How to Actually Pace Yourself With RA
Lene Andersen breaks down how to keep yourself from ending up with an RA flare because you overdid it … again.
“Pace yourself.” This is the magic solution to all my woes of trying to live my life while managing rheumatoid arthritis (RA). At least, it’s presented as such by a miscellany of doctors, nurses, friends, family, and random articles on the Internet. When the solution comes wrapped in a nice little bow, but lacks an actual instruction manual, how are you supposed to implement this?
With everything that needs to get done in life, most of us end up exhausted and in pain on a regular basis, wondering yet again if we are missing something obvious. I have spent decades trying to work this out (usually while nursing a flare from overdoing it yet again) and this year, it finally clicked. This is what I learned and how I put it into action.
I learned to identify my obstacles. Whether you are repairing a leak in your bathroom or trying to improve how you live your life, it’s a good idea to identify the problem before you try to fix it. The way I see it, there are two obstacles to pacing yourself when you have a chronic illness. One is how bananas our lives have become. Along with work, taking care of your family, and being involved in your community, it seems we all need side hustles now as well. Realizing that my healthy friends were just as exhausted and burned out as me was really helpful—instead of “failing” because I have a chronic illness, I saw that we are all weighed down by trying to do too much.
The second obstacle is RA itself. We often have less energy than the average healthy person and simply can’t do as much. This, however, does not prevent us from trying! I have spent literal decades tangled up in my own expectations of what I “should” be doing, combined with the guilt I feel about not being able to be do it. Repeatedly getting sick from pushing too hard did not register. Or perhaps my denial was influenced by the grief of what I had lost and guilt that I didn’t—couldn’t—“measure up.” Somewhere along the line, I forgot how to say ‘no,’ to others, but especially to myself.
I started making hard choices. The obvious solution to being overwhelmed is to remove some of the many tasks you are juggling on a daily basis. But when everything seems essential (it’s not just me, right?), choosing what to take away is not so clear. Last fall, I got very sick because I’d kept pushing through my limits—so ill, in fact, that I had to step away from everything for five weeks. That’s a really long time, but guess what? The world didn’t end. This emphasized the truth of that wonderful saying: “Believing you are indispensable is the first sign of a nervous breakdown.” I have promised myself to remember this so I won’t have to get sick to regain my perspective.
Start with some deep thinking about what actually is essential.

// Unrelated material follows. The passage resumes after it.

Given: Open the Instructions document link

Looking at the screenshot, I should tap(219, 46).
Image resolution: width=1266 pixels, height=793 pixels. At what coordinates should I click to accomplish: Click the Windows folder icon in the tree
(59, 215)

In a very difficult year, we’ve all had to reevaluate our lives and focus on what really matters, which has been a valuable pandemic-induced practice in prioritizing. When you’re making your weekly “to-do” list, for example, try putting a few things that may be less essential at the very bottom. This usually means that you don’t get there at all by the end of the week. If you never check these items off and the world is still turning, perhaps they weren’t crucial after all. Then repeat the exercise with another few less-essential items the following week, and keep whittling away until your life feels more balanced.
I let my body decide my day. Taking care of your life and the people in it starts with taking care of yourself. As you might imagine, I have not excelled at this. My go-to solution has always been to ignore everything my body tells me and keep going until it calls me nasty names and makes me sit still. But I have been gradually changing that approach through my #3Things system, a gentle way to improve your life with chronic illness. By choosing small things you want to try to do most days in a particular month, it’s possible to sneak in some pretty profound life changes. One month, I decided to let my body choose what I did each day. It meant taking a bit of time the night before to create three to-do lists—one for a good day, another for a medium day, and a final list for a bad day. I then started each morning by checking in with my body and letting it decide which list I followed.
The results were revolutionary, both physically and mentally. Because I wasn’t mindlessly pushing through no matter how I felt, I had much less pain and fatigue. Having a plan B and C meant I could get something done every day, even if it was the smallest, easiest task, and helped me feel really accomplished, even on the worst days. As a bonus, it also made it much easier to shrug off what didn’t get done because I was very conscious of having made the deliberate decision to prioritize my needs over the needs of The List. And guess what? By putting my body in the driver’s seat, I was doing things at a slow and steady rate instead of the usual push-and-crash cycle.
In other words, I paced myself.
And in that moment, I came to understand a topic I have done a lot of thinking, reading, and talking about over the years. Pacing yourself isn’t just about energy conservation (although it is that, too). It’s about finding a rhythm that allows for happiness, not just efficiency, and enjoyment of activities, not just execution of a to-do list. In short, pacing yourself is about finding the speed that lets you live your life to the fullest.